I recently removed popcorn off my ceiling and had a contractor come in and apply a "splatter" type texture to match the existing wall texture. He said that a complete skim coat is not necessary and he applied a "partial skim coat where needed".
After the texture was applied, I rolled on Zinsser Bullseye 1-2-3 primer. After the primer (which has almost a semi-gloss finish) dried, I noticed what looks either like joint banding or roller overlap marks.--I'm not exactly sure.--Maybe a combination of the two.
My question is...Since the ceiling is now sealed by the Zinsser primer/sealer, will my finish coat of paint hide any joint banding (if indeed, it is joint banding)?
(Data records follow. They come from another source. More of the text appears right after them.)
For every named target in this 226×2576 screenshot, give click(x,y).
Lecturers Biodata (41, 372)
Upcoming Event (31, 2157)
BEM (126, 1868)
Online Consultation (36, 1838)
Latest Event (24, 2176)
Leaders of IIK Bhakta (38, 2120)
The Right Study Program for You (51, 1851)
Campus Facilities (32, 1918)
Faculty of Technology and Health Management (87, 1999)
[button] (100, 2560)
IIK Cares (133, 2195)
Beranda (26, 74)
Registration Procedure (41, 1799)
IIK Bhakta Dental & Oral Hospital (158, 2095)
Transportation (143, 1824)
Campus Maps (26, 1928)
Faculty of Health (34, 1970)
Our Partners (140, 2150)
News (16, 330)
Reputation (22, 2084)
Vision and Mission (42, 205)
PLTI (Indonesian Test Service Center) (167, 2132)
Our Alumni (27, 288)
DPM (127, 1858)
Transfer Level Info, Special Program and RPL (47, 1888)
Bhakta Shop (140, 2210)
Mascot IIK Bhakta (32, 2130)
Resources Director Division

Thanks.


----------



## Nestor_Kelebay (Jun 17, 2008)

If it is indeed joint banding, I would give it another coat of a different primer (Bullseye 123 has pitiful hide) or be prepared to put two coats of paint on the walls.

It probably is joint banding. Most likely the original texture was applied over bare drywall and drywall joints.

Still, Bullseye 123 should have had enough extender pigments in it to plug up the bigger holes in joint compound and the smaller ones in drywall paper to prevent any visible difference in absorbtion between the two.

I'd be inclined to put another coat of a different primer on before painting.


----------